白素貞脫皮結束可以說話了,但是還未幻化回人形。初時的幾天都還算老實,隻是成日在山洞和林子裏飛奔,沒事兒便要去半山腰的一處小溪流那兒照一照鏡子,似乎很滿意自己剔透的蛇皮。
法海禪師每天都想“回家”,他已經開始懷念白府的樹葉和枯井旁種下的水仙花了。
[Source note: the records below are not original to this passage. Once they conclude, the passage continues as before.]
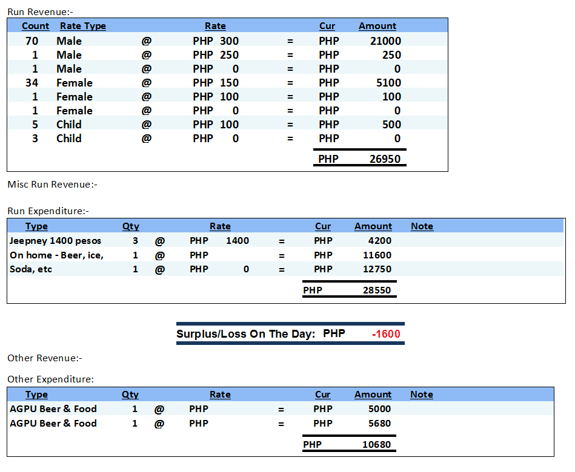Select the Other Expenditure total 10680
Viewport: 575px width, 472px height.
377,445
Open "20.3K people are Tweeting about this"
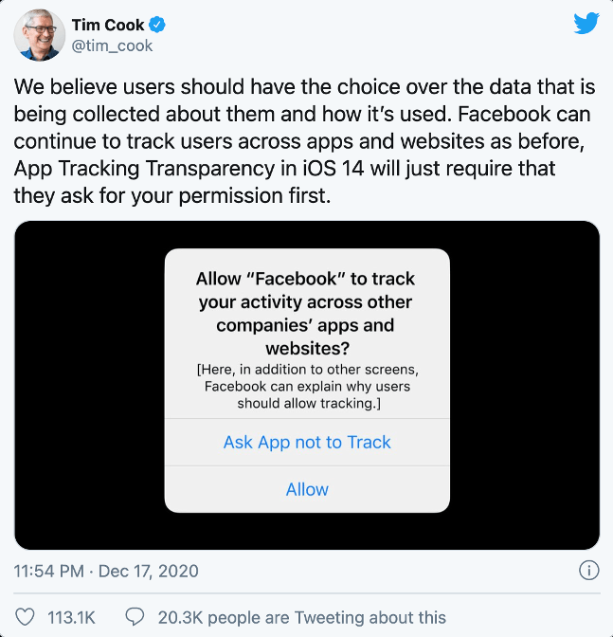Screen dimensions: 613x637 [299, 617]
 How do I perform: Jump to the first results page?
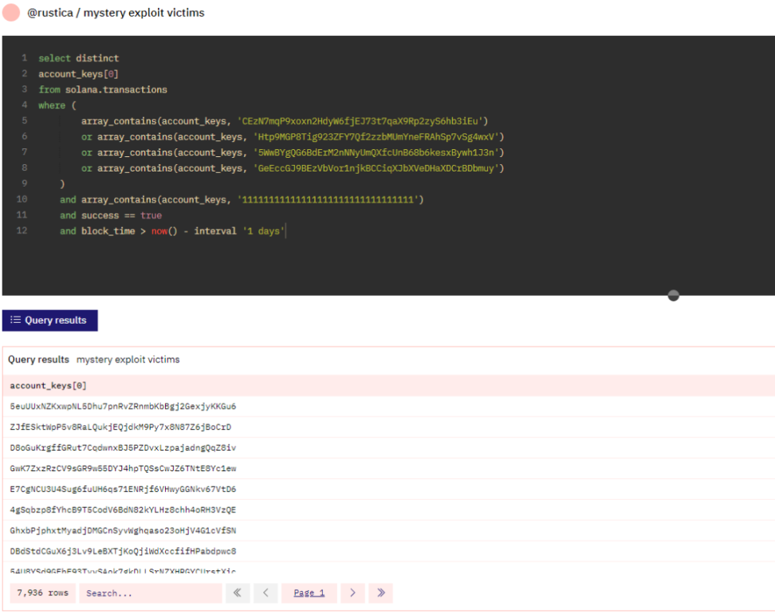pyautogui.click(x=238, y=593)
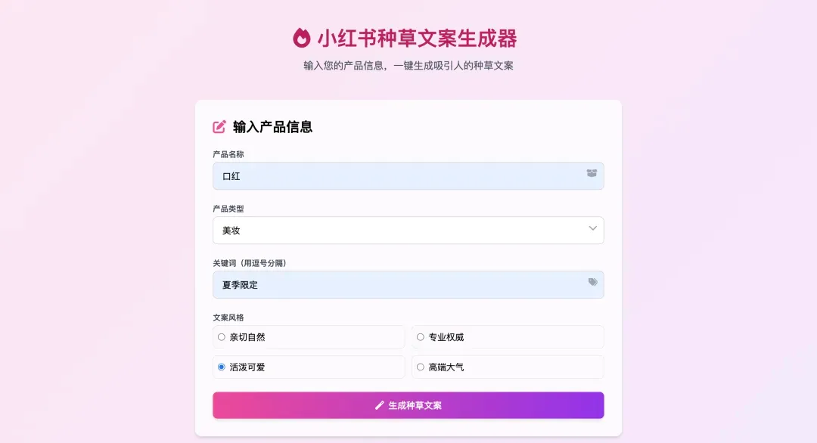Click the 产品名称 input containing 口红

point(408,176)
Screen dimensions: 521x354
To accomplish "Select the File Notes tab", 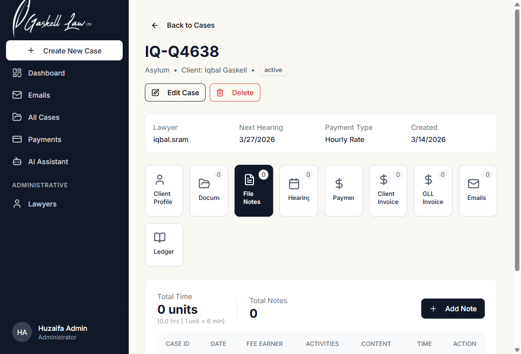I will 253,190.
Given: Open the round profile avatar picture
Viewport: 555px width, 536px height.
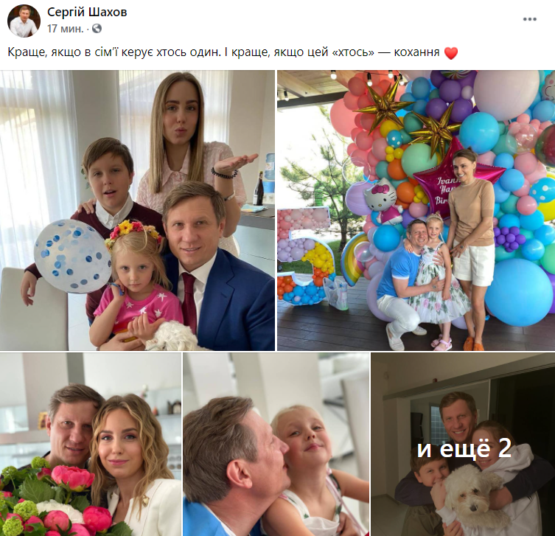Looking at the screenshot, I should [24, 21].
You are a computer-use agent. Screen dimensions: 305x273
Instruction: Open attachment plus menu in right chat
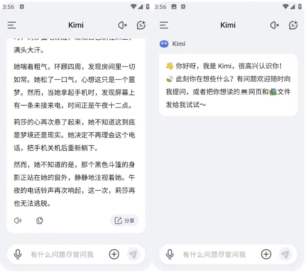point(266,254)
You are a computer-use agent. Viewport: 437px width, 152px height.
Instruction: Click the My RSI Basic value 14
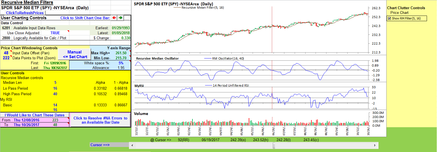[55, 105]
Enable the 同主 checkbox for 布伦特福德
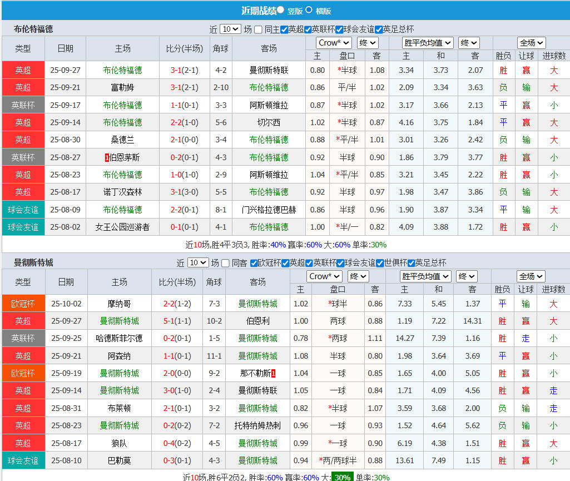Screen dimensions: 570x481 point(259,29)
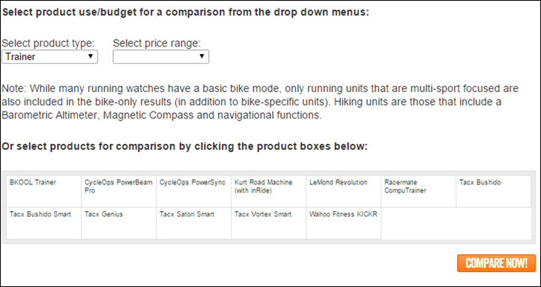The image size is (541, 287).
Task: Select the BKOOL Trainer product box
Action: coord(43,191)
然而白素貞成日隻知道四處亂瘋,又兼之妖力尚未完全恢複化不出人形,唯有在這處地方暫時落腳。
法海禪師也曾想到要走回去,奈何滿眼青山,遙看隔壁山頭,天老爺的,他們大致是落在長白山一帶了,從長白山走回去?那得到猴年馬月
如此,法海禪師隻得等著老白恢複妖力,情緒低落之時便常常念經。
然而白素貞每日除了漫山遍野的“瘋跑”,就是晚上總借故天冷往他身上盤,以至於法海禪師的情緒多數時間都很低落,經便念的更多了。
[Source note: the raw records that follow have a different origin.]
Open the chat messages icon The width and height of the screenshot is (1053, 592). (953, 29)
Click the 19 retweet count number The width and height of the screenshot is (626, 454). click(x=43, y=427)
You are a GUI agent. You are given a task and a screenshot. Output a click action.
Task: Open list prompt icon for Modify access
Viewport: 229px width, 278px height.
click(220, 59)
這一日,又趕上外頭風雨交加,燃著幹柴的山洞被山風吹的幾乎要滅光了。法海禪師隻得在洞外掛了他的□□,又用了許多枯枝爛葉,土塊碎石在洞口擋著,這才掩住了一些風。
白素貞現下還是條蛇,進出單給她留了個“小門”,兩指寬的一個小洞,丫一出溜就能進來。
今日的天氣尤其不好,白娘娘也沒什麽出洞的興致,便將自己盤成一團,緊挨在小和尚身邊烤火,一條蛇尾不老實的擰著,明顯是閑的“淡”疼想要撩他。
她看法海禪師一直就是念經,就蹭到經書上擰來擰去,法海禪師翻頁她也不動,就由著他將自己夾在書裏,蓋上去,翻回來,蓋上去,再翻回來。
法海禪師索性不看了,眼不見心為靜的躺回草垛上睡覺。說起這些草,還是素貞“出去玩兒”的時候弄回來的,它總說這是自己精力旺盛需要發泄,讓小和尚別管她。
法海禪師卻看過她為了弄這些草,累的上氣不接下氣的癱成一團在外頭喘氣。